▶ **ACTIVITY**:
Could you repeat word for word only the lines from the one containing "The height and width of the screenshot is (679, 1172)." to the last line of the data below?

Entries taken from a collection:
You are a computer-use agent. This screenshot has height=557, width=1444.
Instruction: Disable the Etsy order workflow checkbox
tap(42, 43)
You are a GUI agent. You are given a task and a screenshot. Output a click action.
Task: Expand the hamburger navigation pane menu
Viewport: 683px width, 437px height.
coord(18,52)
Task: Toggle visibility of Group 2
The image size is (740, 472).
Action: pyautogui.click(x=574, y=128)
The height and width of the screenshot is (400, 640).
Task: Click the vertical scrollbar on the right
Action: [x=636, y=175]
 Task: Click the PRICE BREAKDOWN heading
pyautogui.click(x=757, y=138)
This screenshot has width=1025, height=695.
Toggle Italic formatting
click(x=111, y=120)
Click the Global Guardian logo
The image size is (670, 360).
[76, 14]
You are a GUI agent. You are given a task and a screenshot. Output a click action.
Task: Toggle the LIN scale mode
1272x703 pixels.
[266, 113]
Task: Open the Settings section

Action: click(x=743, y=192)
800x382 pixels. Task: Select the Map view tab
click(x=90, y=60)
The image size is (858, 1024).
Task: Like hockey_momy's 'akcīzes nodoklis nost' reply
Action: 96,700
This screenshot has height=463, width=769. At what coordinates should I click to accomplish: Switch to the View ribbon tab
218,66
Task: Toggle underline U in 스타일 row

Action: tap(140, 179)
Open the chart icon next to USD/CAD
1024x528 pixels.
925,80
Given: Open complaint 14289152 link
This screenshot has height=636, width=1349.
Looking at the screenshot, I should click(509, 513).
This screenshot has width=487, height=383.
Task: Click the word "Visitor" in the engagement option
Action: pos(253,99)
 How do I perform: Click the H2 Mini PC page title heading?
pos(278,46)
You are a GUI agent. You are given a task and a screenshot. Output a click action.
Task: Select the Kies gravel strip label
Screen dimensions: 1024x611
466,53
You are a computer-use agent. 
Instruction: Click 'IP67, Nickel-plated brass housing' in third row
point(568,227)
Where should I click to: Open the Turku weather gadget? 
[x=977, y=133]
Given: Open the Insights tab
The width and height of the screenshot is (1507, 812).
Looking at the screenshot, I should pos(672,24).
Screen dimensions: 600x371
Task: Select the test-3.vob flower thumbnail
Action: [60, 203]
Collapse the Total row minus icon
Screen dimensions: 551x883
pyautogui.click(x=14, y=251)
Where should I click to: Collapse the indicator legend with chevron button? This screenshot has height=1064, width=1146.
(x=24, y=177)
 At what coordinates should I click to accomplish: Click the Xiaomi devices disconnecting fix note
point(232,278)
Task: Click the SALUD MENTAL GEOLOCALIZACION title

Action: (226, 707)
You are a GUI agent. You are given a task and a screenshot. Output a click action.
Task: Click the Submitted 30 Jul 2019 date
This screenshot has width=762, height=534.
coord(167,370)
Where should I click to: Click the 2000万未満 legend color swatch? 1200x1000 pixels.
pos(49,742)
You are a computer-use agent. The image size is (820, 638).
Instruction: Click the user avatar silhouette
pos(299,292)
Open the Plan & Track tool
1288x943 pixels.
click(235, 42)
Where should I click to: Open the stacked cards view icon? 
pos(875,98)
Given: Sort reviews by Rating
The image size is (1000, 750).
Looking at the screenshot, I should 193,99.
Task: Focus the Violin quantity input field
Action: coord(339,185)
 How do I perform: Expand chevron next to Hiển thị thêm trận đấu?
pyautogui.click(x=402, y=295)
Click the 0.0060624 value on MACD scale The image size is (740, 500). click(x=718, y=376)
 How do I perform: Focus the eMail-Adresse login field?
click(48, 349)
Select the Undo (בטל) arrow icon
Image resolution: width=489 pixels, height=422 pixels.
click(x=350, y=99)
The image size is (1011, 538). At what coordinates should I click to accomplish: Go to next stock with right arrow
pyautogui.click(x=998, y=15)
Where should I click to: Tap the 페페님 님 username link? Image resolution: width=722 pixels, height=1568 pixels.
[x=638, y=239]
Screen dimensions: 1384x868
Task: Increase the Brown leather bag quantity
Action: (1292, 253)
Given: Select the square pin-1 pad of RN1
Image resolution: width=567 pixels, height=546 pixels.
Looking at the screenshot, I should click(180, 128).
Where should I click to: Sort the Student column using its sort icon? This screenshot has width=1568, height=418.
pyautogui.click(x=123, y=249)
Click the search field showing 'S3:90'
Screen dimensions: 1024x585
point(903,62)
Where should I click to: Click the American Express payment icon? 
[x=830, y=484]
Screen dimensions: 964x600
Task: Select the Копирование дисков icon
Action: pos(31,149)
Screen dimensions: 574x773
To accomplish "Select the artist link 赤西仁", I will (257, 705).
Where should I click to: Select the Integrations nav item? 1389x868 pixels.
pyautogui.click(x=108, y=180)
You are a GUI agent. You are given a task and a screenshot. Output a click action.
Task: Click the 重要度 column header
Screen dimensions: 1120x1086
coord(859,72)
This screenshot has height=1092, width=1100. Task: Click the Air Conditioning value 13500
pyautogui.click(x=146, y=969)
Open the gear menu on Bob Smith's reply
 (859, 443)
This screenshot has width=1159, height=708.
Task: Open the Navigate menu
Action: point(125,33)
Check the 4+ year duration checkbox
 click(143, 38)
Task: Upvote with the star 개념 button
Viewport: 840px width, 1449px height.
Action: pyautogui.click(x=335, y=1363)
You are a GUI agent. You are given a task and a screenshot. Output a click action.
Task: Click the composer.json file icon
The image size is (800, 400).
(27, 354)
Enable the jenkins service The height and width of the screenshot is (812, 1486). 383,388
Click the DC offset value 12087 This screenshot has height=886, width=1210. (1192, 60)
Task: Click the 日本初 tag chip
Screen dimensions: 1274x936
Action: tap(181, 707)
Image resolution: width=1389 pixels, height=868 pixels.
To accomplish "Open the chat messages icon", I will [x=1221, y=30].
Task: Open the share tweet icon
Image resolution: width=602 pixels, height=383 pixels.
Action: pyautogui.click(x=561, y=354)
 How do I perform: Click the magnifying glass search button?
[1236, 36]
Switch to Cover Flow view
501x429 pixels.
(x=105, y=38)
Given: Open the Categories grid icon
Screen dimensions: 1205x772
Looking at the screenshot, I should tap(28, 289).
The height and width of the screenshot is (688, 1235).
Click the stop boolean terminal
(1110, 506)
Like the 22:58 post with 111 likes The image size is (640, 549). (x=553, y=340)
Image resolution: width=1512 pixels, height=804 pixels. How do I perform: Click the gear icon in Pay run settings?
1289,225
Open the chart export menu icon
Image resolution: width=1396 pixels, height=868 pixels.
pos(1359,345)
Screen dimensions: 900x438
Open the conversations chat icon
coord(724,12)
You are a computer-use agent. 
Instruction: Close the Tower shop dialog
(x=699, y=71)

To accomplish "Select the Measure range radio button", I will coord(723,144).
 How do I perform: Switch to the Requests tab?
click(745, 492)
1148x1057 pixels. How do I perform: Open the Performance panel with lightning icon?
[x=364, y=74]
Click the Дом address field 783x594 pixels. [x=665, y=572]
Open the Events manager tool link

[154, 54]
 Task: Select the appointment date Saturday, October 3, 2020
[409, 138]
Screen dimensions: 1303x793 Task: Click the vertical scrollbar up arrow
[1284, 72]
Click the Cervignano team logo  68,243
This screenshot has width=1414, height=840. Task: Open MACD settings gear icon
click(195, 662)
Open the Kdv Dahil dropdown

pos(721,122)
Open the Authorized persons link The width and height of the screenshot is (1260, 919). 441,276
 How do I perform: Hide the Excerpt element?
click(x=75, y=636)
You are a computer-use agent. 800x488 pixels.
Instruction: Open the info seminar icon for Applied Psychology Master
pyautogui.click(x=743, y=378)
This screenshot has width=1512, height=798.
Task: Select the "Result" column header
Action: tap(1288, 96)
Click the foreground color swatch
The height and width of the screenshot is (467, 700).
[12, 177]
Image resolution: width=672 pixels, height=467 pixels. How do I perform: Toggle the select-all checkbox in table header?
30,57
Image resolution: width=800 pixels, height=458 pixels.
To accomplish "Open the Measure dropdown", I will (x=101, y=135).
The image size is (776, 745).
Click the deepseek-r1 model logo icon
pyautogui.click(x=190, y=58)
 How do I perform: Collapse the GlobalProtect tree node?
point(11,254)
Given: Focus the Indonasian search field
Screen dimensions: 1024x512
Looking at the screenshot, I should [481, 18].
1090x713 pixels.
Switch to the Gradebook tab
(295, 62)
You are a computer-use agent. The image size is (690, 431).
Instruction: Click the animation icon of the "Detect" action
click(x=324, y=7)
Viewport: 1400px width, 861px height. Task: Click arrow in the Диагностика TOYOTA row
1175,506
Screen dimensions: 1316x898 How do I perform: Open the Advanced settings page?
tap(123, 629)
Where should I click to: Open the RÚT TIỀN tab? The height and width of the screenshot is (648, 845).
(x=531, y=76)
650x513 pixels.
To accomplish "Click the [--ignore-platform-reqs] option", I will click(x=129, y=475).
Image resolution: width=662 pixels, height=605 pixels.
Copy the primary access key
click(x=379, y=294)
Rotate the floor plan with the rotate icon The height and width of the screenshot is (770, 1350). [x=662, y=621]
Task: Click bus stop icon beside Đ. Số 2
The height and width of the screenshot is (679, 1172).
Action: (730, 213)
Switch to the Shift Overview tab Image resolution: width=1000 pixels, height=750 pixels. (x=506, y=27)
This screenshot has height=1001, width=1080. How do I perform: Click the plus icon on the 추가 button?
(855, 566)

▶ **RESPONSE TO THIS TASK**:
The height and width of the screenshot is (679, 1172).
Action: (730, 213)
Switch to the Shift Overview tab Image resolution: width=1000 pixels, height=750 pixels. (x=506, y=27)
This screenshot has height=1001, width=1080. How do I perform: Click the plus icon on the 추가 button?
(855, 566)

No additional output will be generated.